He paced the grimy alleys of Darktown, glowering at all too adventurous thieves and sending them skittering back into the darkness until he could be certain nobody would notice his visit.

As he paced, he had to accept the truth: they were running out of time but he wasn’t ready to be done yet.

In the end, all it took to undo their tentative balance was a night of Wicked Grace and a few too many drinks.

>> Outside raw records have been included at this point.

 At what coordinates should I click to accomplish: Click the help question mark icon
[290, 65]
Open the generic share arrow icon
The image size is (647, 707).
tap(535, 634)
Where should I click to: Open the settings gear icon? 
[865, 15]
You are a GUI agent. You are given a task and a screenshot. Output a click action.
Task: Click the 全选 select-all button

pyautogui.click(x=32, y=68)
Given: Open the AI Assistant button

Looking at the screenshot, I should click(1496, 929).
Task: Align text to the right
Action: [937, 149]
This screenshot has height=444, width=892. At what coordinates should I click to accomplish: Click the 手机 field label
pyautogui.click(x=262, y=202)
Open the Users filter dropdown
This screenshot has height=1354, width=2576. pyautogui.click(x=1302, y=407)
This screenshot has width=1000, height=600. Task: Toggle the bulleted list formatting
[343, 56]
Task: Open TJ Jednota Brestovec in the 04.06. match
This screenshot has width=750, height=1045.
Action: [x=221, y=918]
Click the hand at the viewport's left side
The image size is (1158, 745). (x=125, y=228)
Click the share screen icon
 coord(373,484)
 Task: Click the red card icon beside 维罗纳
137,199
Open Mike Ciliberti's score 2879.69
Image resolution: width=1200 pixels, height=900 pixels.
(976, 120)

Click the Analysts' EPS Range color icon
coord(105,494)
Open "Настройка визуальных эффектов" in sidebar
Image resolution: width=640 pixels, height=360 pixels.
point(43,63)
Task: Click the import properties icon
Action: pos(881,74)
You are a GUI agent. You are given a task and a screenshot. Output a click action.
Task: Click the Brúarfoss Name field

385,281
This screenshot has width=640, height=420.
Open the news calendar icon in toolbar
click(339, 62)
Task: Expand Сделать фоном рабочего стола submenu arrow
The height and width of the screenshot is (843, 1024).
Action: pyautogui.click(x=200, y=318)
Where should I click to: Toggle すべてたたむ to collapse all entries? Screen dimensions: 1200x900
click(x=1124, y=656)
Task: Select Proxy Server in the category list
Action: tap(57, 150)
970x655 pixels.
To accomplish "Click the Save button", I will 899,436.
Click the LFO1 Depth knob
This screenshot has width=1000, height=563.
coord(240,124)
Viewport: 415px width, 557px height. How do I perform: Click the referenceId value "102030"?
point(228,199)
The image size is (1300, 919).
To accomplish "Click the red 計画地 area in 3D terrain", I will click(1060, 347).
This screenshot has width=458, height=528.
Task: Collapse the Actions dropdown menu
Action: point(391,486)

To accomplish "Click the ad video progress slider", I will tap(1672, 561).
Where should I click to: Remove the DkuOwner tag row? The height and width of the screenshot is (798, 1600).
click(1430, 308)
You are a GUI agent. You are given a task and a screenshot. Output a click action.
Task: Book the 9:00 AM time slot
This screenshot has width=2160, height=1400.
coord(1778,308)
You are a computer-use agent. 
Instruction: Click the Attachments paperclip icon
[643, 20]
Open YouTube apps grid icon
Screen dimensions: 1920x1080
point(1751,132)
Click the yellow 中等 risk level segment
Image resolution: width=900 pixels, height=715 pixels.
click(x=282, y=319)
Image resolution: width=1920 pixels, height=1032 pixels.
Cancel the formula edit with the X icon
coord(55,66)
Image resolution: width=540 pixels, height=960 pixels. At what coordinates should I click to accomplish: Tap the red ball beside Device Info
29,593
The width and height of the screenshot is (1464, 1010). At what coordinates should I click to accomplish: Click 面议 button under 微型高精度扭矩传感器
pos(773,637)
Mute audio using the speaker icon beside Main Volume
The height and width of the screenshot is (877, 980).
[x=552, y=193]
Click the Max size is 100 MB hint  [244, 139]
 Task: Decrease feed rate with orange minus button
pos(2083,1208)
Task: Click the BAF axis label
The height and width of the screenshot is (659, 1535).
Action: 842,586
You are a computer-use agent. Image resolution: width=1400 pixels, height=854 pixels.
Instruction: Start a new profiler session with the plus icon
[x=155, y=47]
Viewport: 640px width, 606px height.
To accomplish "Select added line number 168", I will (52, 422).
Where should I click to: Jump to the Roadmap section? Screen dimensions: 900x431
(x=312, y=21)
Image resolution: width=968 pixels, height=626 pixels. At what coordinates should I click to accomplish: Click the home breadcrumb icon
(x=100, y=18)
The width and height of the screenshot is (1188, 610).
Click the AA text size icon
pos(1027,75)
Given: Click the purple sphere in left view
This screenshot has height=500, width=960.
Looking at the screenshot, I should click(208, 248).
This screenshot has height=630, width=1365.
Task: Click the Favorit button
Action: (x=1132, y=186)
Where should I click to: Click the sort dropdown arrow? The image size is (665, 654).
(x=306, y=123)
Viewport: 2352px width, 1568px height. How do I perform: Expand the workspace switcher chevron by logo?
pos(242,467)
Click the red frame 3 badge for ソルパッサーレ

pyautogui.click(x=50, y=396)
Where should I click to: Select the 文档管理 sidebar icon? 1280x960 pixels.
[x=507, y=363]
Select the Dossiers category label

He didn’t even know who brought it up first; one moment Hawke was telling him about gift shopping for Carver, in the next, there was a commotion at the other end of the table and Anders’s chair toppled to the ground as he leaped to his feet. He stood, pale and tense in that way Fenris had come to read as more stricken than furious, though he did a good job of pretending otherwise.

Fenris hid his concern behind a scowl. “What is it now, mage?” he scoffed, mindful to sound bored.

Anders looked at him, his jaw working, yet he didn’t seem to find any words. That had to be a miracle in itself, the mage was rarely stunned into silence – and just six months ago, Fenris would have been free to gloat. Now he took in the tightness around Anders’s eyes and quietly fretted about the cause instead of searching for cracks of blue or reaching for his blade.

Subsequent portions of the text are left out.